Habían tenido mal tiempo en el
viaje en barco. El transatlántico atracó con treinta y seis horas de retraso.
Llegó a casa de Rocío para encontrarse solo con los chicos y los sirvientes; Rocío
y su marido habían salido a cenar. Hizo que le llevaran la cena a la habitación
de los niños y se la tomó mientras Teodor, de dos años y medio, parloteaba
sentado en la silla a su lado y Hans, de cinco meses, se acurrucaba en sus rodillas.
Teodor recibió su
caleidoscopio con un enorme entusiasmo. Pero lo rompió al cuarto de hora. Se
quedó mirando el desastre unos momentos y luego estalló en chillidos de
inarticulada decepción. Peter, que no era un neófito cuando se trataba de
pequeños berreando —tenía siete años más que su hermano Stéfano— lo distrajo
con unos imanes. Cuando el niño se dio cuenta de que los pequeños bloques
negros eran «mágicos» se puso alegremente a unirlos unos con otros y con las
cucharas y los cuchillos de la mantequilla. Hans, por su parte, se comportó
como todo un caballero, mordisqueando, satisfecho, su nuevo sonajero y
emitiendo, de vez en cuando, un gorjeo de felicidad.
Teodor, que ya no dormía la
siesta, se cansó antes. Su niñera se lo llevó a la cama. Hans, después de tomar
el biberón, se quedó dormido con la mejilla apoyada en el hombro de Peter,
mientras su boquita extendía una mancha de babas tibias por la camisa de
batista de Peter. Este le dio un beso en la diminuta oreja sintiendo una oleada
de afecto paternal. Y una vaga sensación de pérdida.
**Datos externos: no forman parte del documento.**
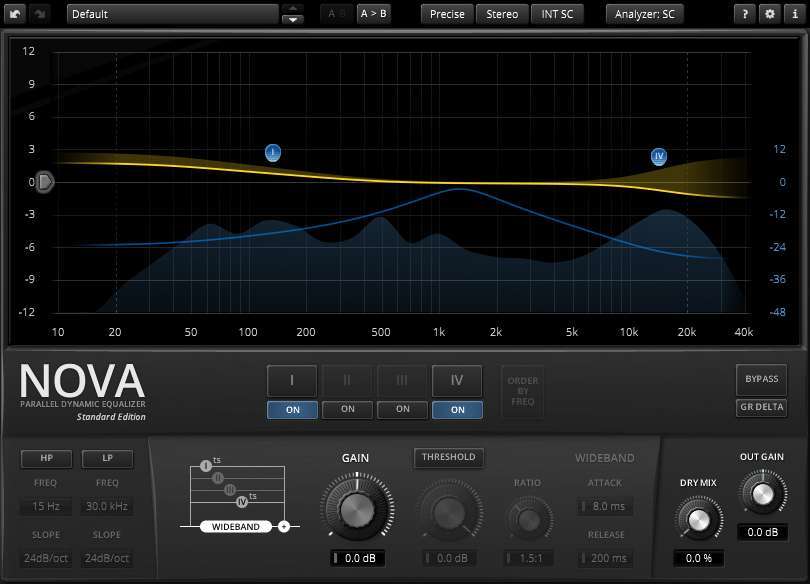Viewport: 810px width, 584px height.
Task: Click the plus icon next to Wideband
Action: tap(284, 525)
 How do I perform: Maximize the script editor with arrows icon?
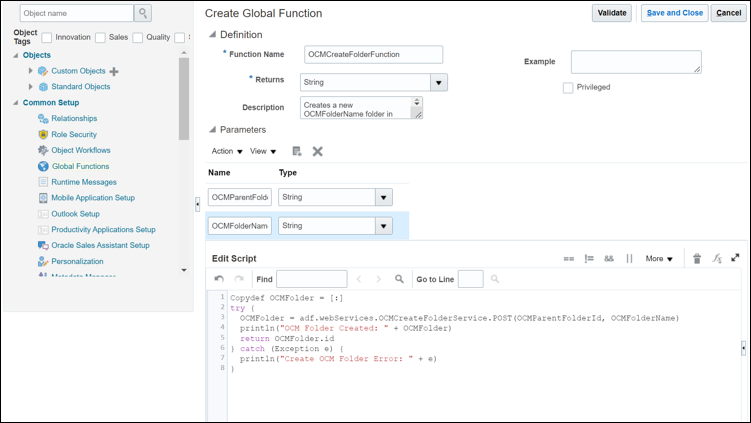click(x=735, y=258)
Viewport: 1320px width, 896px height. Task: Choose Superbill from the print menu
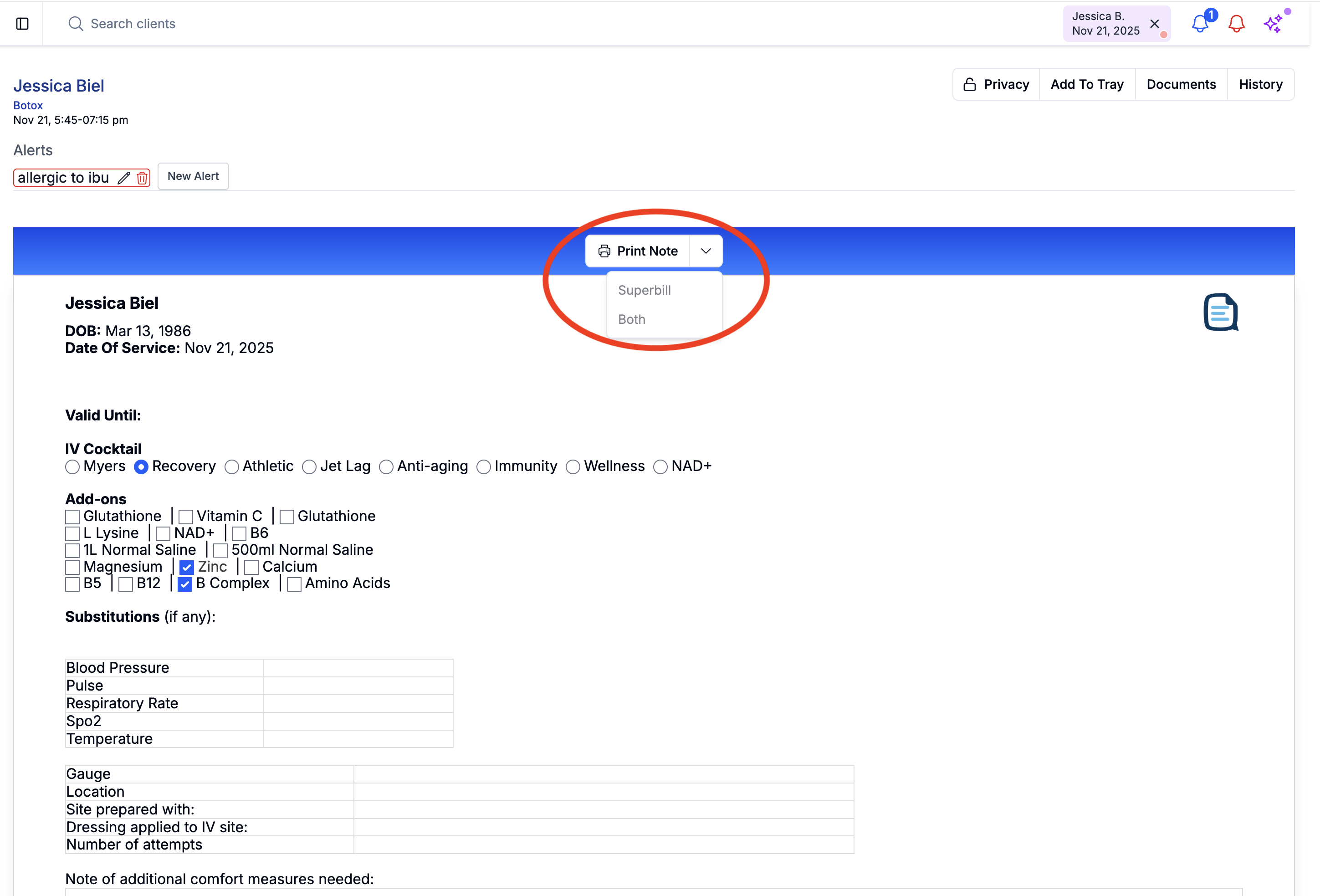click(644, 290)
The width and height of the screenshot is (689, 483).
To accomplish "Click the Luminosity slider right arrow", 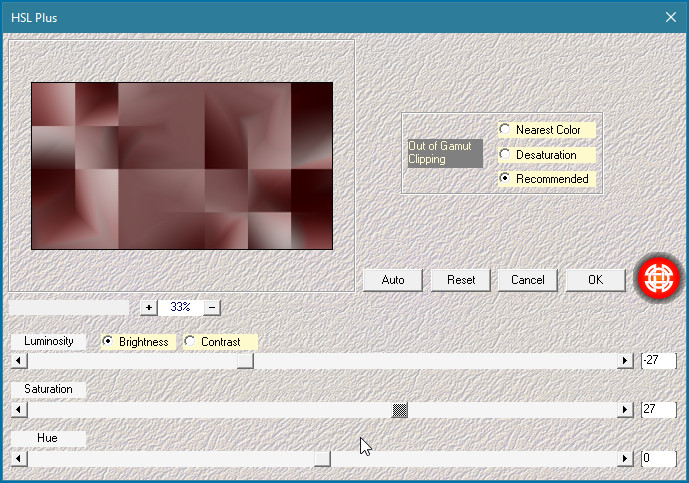I will (x=626, y=361).
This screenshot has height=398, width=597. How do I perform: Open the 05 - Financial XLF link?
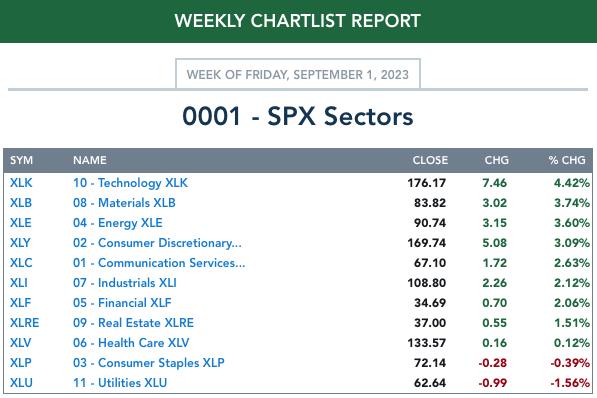(x=122, y=303)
Se había marchado a Estados
Unidos inmediatamente después de recibir su diplôme de la Polytechnique. Los
años transcurridos le habían aportado más riquezas de las que nunca había
imaginado. Pero la fortuna, por agradable y bienvenida que fuera, no le
calentaba la cama ni poblaba su casa con los hijos que deseaba.
En aquel momento, entró Rocío
en la estancia. Besó a Peter en la mejilla y a Hans en la cabeza, y se fue a
dar un beso a Teodor, que ya estaba dormido en su cuna.
Volvió al cabo de un minuto.
—Ha crecido mucho, ¿verdad?
—dijo, acariciando la mano de Hans.
—No ves a un bebé unos meses y
dobla de tamaño —respe dio Peter—. ¿Lo han pasado bien?
—Bastante. Mi esposo y yo
hemos cenado con… tu esposa —contestó Rocío.
Su esposa, a la que no había
visto desde mayo del ochenta tres, hacía más de cinco años. Peter puso los ojos
en blanco.
—Ya, claro, por supuesto.
—No me lo estoy inventando
—insistió Rocío—. Tu esposa está en la ciudad. Vino a verme hace tres días. Le
devolví la visita al día siguiente y la invité a cenar. Y ella nos ha devuelto
la invitación esta noche. Hemos cenado en su hotel.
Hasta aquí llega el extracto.